··· Entries supplied ···

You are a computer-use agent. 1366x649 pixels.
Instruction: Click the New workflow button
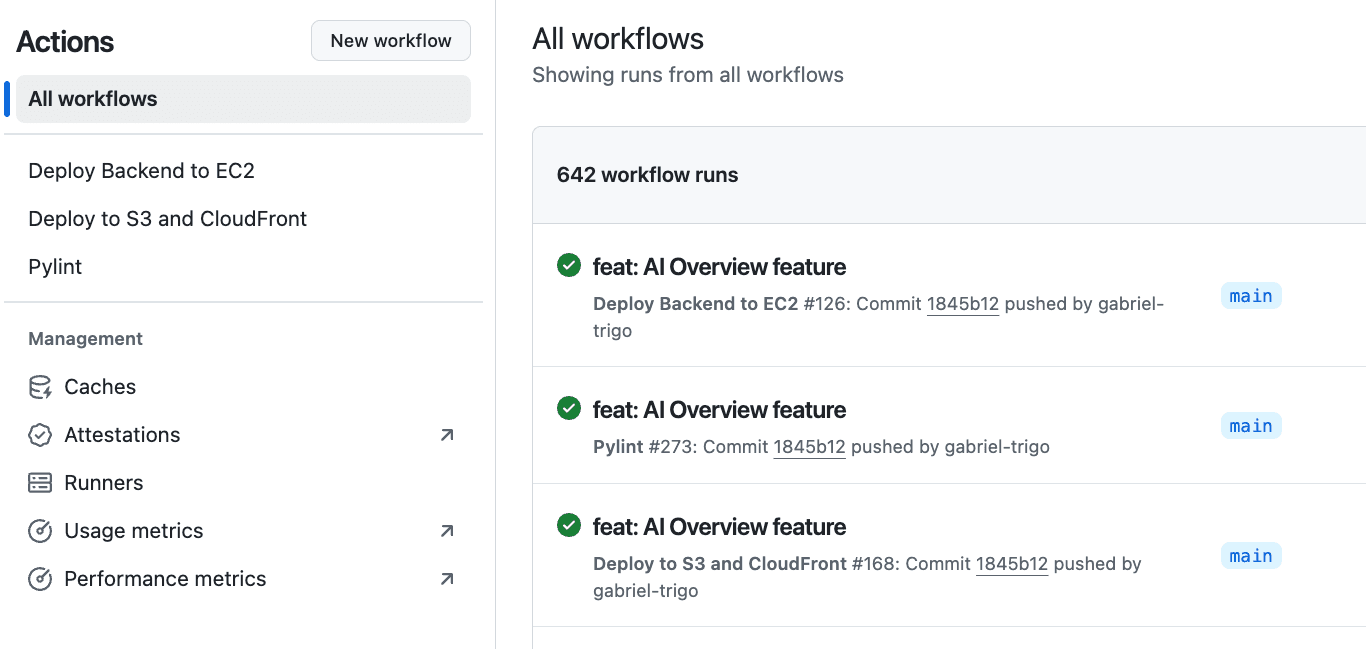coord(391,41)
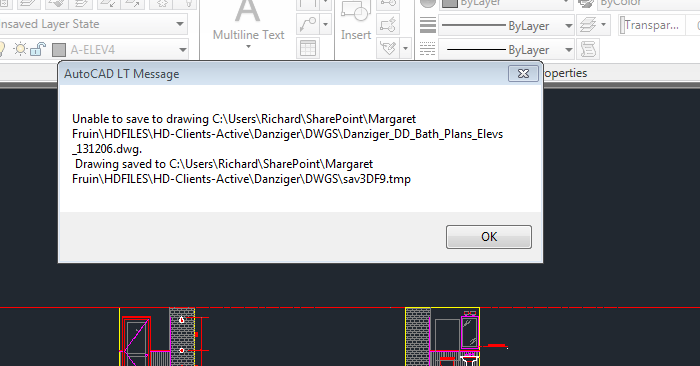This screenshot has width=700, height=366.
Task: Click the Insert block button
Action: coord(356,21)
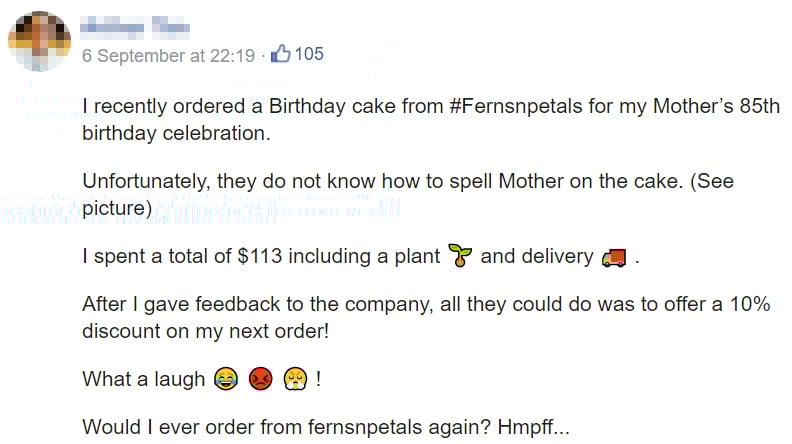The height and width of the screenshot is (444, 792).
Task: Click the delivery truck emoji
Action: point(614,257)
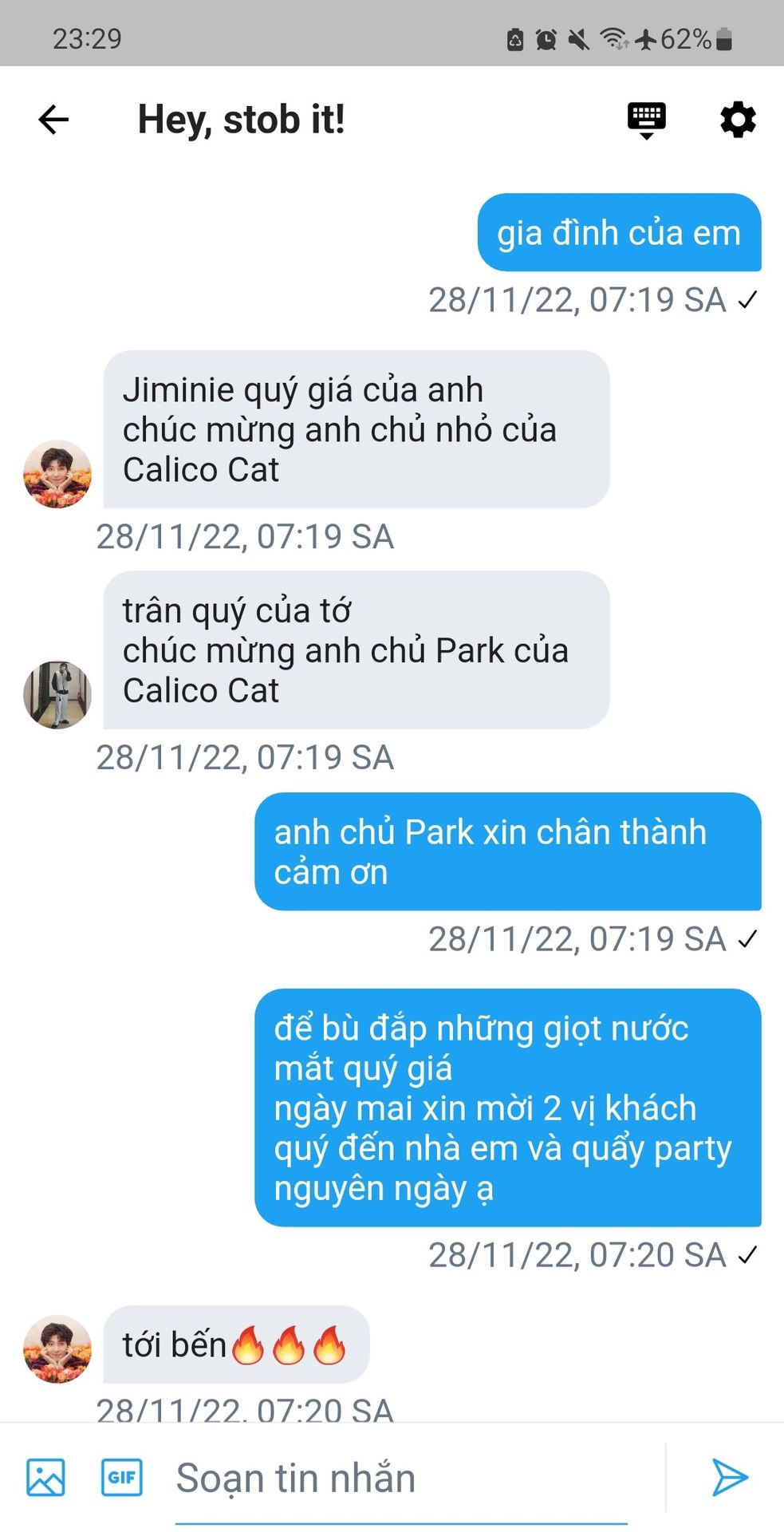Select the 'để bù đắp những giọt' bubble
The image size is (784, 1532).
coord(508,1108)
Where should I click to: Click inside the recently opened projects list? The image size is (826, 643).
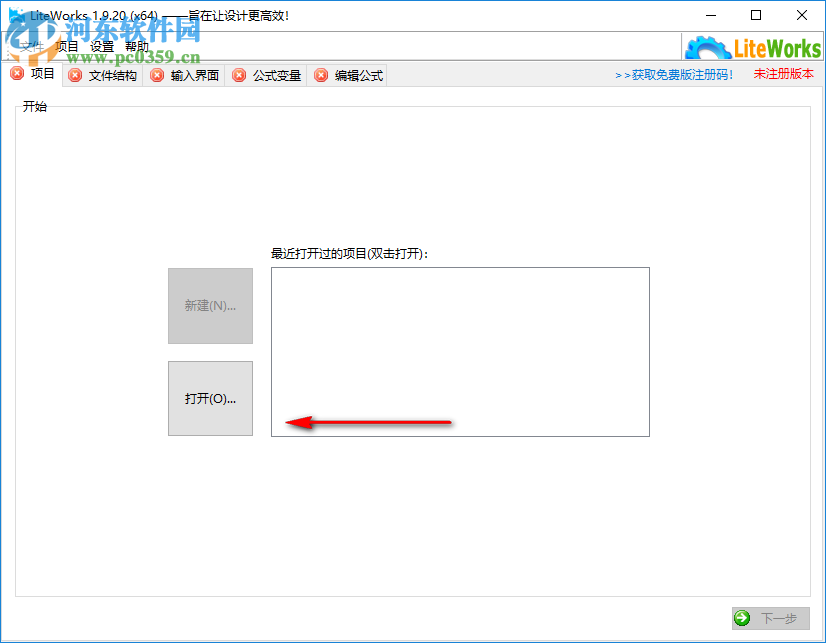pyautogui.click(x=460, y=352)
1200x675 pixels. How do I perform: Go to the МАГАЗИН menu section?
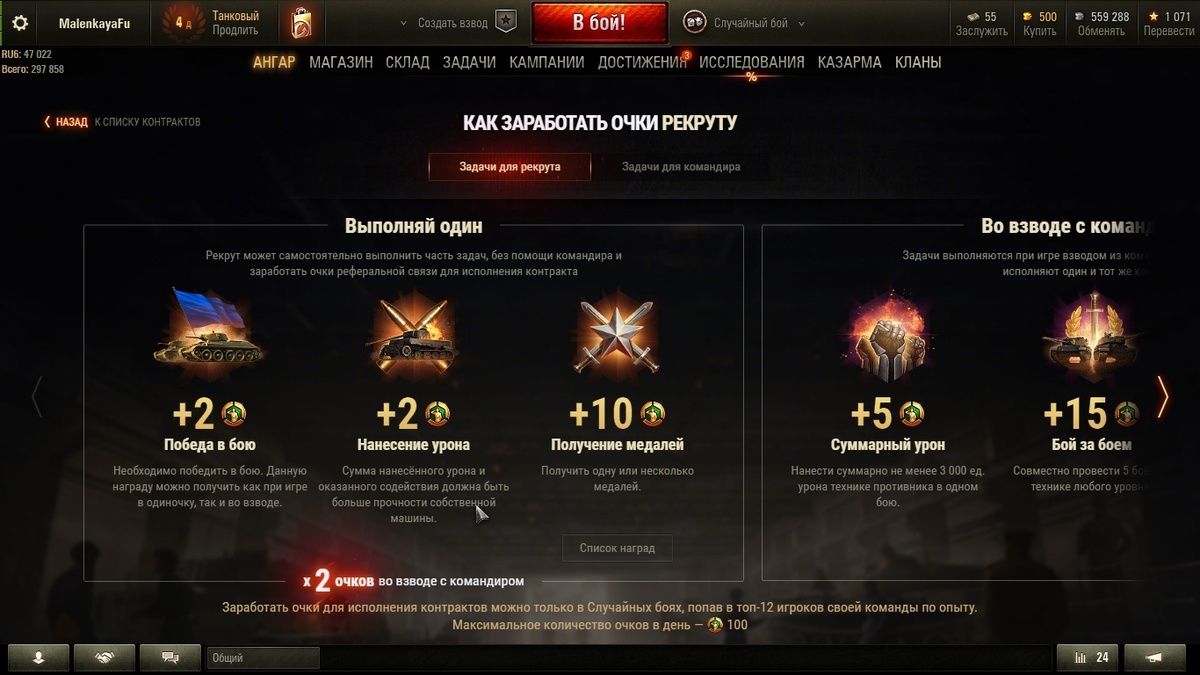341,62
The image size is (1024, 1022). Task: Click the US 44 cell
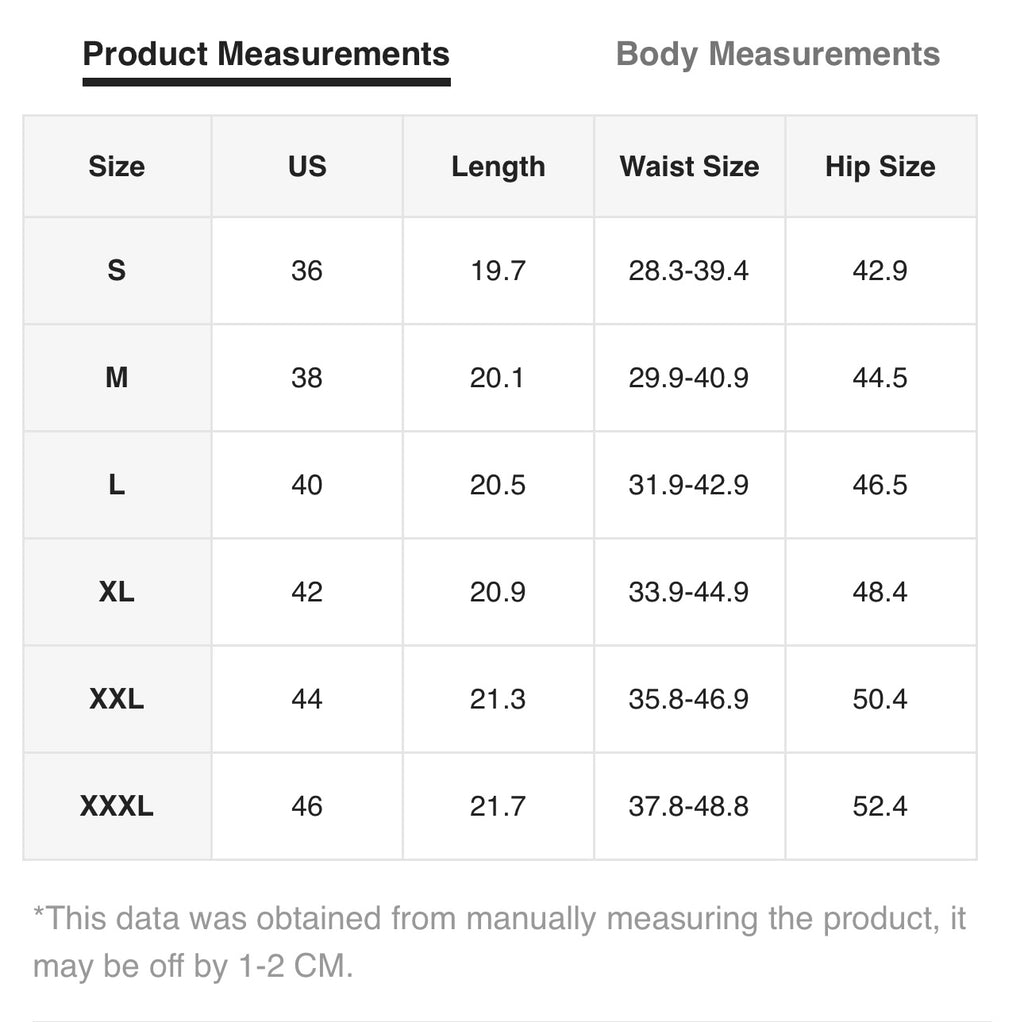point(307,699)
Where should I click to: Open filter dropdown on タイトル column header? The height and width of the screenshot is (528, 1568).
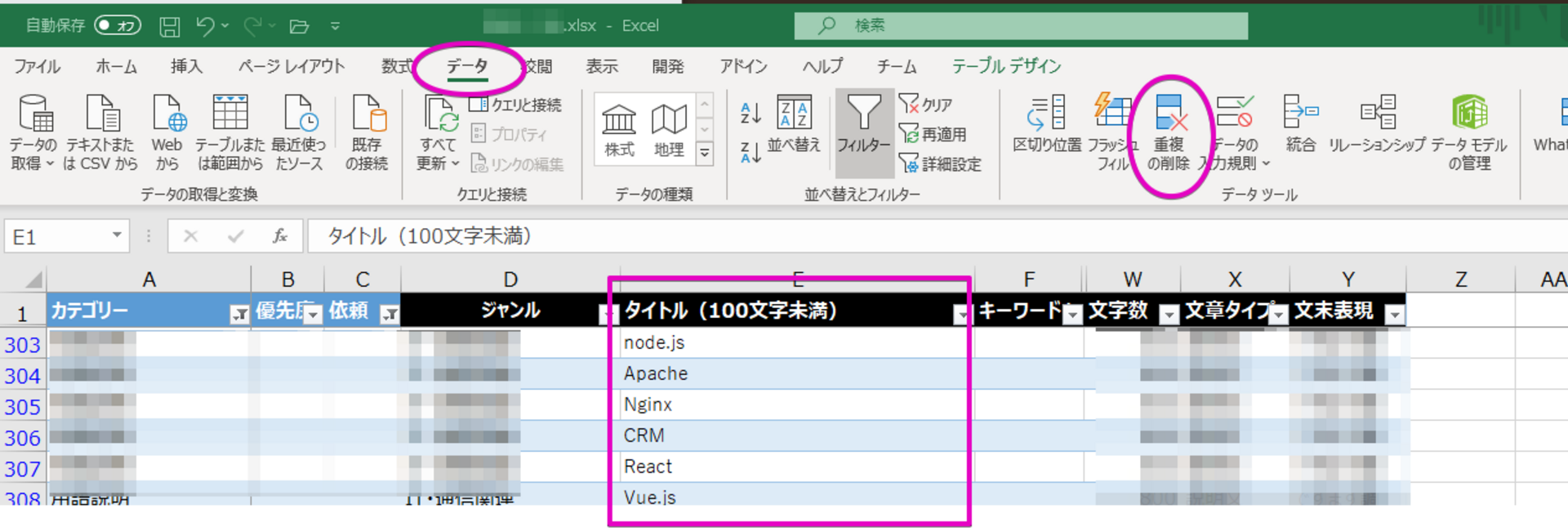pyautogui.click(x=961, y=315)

···

### Task details
Would you reproduce the listing above exactly, without any of its images?

### Expected answer
You are a computer-use agent. 1366x649 pixels.
Instruction: Click the New workflow button
coord(391,41)
This screenshot has width=700, height=366.
Task: Click the Insert block button
Action: coord(356,21)
The height and width of the screenshot is (444, 792).
Task: Click the delivery truck emoji
Action: point(614,257)
Select the 'để bù đắp những giọt' bubble
The image size is (784, 1532).
coord(508,1108)
Where should I click to: Click inside the recently opened projects list? The image size is (826, 643).
pyautogui.click(x=460, y=352)
1200x675 pixels. How do I perform: Go to the МАГАЗИН menu section?
341,62
The image size is (1024, 1022). Task: Click the US 44 cell
point(307,699)
Where should I click to: Open filter dropdown on タイトル column header? The height and width of the screenshot is (528, 1568).
pyautogui.click(x=961, y=315)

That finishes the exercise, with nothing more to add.